#### DATASET ENTRIES
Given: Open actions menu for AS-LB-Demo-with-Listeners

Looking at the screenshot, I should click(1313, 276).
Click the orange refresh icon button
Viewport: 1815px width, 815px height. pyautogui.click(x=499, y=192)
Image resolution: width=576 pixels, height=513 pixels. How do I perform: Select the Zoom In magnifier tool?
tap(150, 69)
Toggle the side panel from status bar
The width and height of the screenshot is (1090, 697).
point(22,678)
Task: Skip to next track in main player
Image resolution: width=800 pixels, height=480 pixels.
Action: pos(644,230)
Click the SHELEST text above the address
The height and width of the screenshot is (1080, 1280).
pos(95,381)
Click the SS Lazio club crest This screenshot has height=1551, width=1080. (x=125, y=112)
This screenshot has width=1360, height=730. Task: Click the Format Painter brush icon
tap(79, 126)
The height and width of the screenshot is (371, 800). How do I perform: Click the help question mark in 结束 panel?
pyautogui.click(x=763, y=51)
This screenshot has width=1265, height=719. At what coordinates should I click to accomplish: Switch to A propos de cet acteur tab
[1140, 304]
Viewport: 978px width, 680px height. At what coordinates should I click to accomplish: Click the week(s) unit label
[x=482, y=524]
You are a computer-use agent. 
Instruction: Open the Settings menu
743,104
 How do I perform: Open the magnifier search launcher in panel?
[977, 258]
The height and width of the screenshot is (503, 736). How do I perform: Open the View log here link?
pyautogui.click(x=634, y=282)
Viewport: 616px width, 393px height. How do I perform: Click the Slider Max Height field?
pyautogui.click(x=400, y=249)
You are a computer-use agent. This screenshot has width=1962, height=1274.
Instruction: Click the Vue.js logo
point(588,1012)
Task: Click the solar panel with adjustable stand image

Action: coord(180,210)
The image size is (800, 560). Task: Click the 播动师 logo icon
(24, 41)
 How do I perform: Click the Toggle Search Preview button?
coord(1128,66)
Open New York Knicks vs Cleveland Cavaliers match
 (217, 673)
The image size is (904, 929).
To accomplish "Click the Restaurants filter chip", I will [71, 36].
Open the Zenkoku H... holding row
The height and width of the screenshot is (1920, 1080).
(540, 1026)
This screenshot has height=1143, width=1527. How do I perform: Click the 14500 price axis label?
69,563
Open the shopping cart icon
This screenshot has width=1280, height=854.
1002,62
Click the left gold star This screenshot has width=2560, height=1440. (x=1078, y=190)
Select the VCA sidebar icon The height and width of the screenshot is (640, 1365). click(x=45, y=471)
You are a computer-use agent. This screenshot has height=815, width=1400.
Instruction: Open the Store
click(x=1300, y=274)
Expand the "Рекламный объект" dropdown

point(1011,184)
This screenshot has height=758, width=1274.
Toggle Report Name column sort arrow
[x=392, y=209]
########
TASK TO CARRY OUT:
For every line in the data above that has the string "computer", return that line.

SOLUTION FOR THIS TASK:
You are a computer-use agent. 
You are a computer-use agent. This screenshot has width=1962, height=1274.
You are a computer-use agent. This screenshot has height=815, width=1400.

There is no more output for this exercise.